> **Short task 1**
Return the passage of the text on centres and networks starting with "The Australia-Japan Research Centre conducts" and going on through "international economic relations.".
> **Short task 2**
List the schools and centres that have their own heading in the text on centres and networks, naming each as its heading gives it.

> **Document extract**
----------------------------------------

Centres & networks


School of Culture, History & Language (CHL)

(ANU College of Asia & the Pacific)

The School brings together over 100 academics dedicated to investigating and learning with and about the people, languages, and land of Asia and the Pacific region. Their work, conducted in collaboration with partners throughout the world and the region, contributes uniquely Australian perspectives and insights. The School hosts ANU’s centre for Japanese language and cultural learning, the Japan Centre, as well as many scholars working on Japan.


The Coral Bell School of Asia Pacific Affairs

(ANU College of Asia & the Pacific)

The School is dedicated to advancing analysis and understanding of the international, political, societal, and strategic affairs of Asia and the Pacific. It is also home to a number of specialists whose focus centres on or relates to the Japan field.


The Australia-Japan Research Centre (AJRC)

(Crawford School of Public Policy, ANU College of Asia & the Pacific)

The Australia-Japan Research Centre conducts research to explore and improve understanding of the economies and economic policy processes in Australia and Japan and both countries’ strategic interests in the Asia Pacific economy. Its policy-oriented areas of interest cover developments in regional economic cooperation and integration and encompass research on trade, finance, macroeconomics and structural and regulatory reform, as well as international economic relations.

----------------------------------------

> **Record set**
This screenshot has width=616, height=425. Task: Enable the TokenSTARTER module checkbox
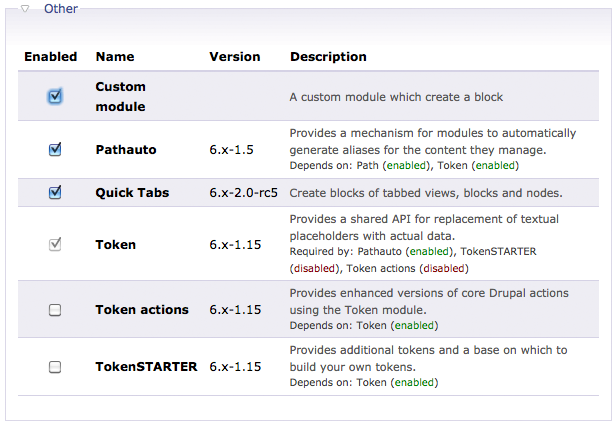click(x=55, y=367)
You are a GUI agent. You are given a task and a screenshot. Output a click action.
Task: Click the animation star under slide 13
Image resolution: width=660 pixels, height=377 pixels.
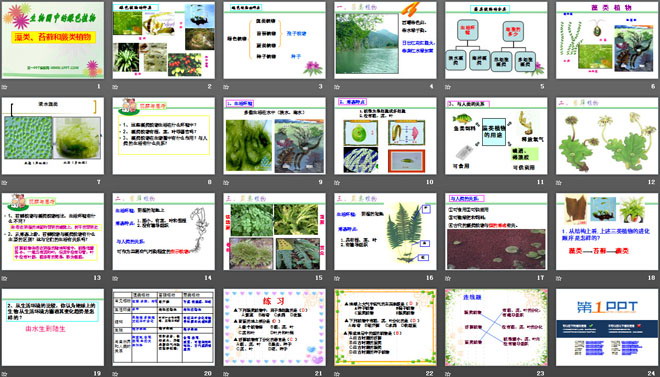pos(4,278)
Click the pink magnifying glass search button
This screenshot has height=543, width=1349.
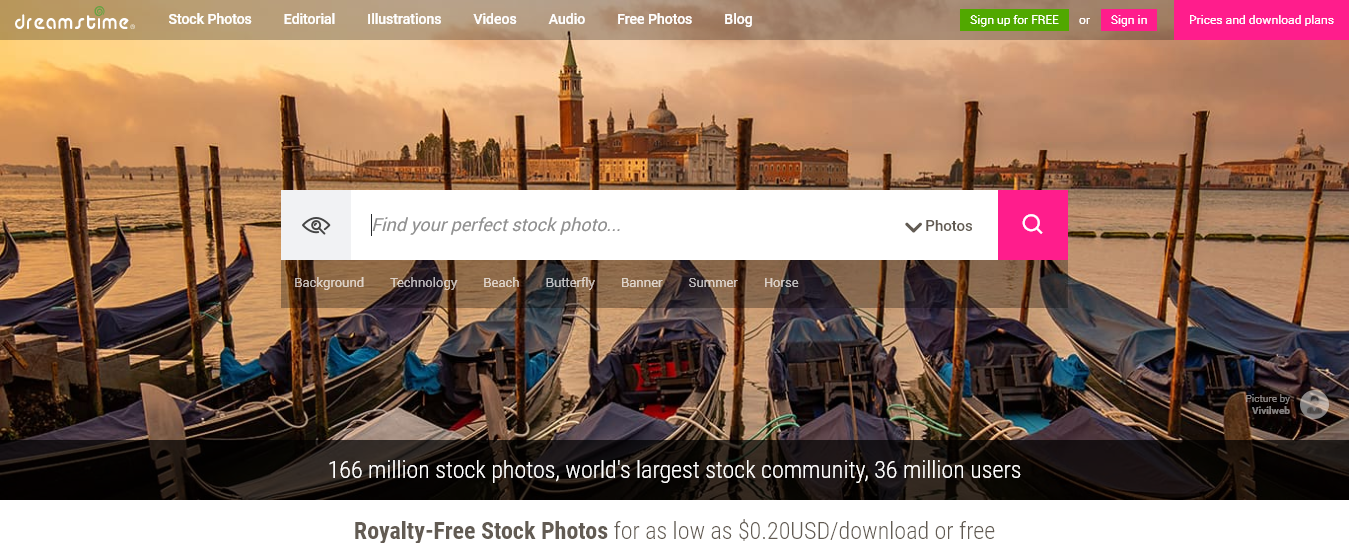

----------------------------------------

> **Full answer 1**
The Australia-Japan Research Centre conducts research to explore and improve understanding of the economies and economic policy processes in Australia and Japan and both countries’ strategic interests in the Asia Pacific economy. Its policy-oriented areas of interest cover developments in regional economic cooperation and integration and encompass research on trade, finance, macroeconomics and structural and regulatory reform, as well as international economic relations.

> **Full answer 2**
School of Culture, History & Language (CHL)
The Coral Bell School of Asia Pacific Affairs
The Australia-Japan Research Centre (AJRC)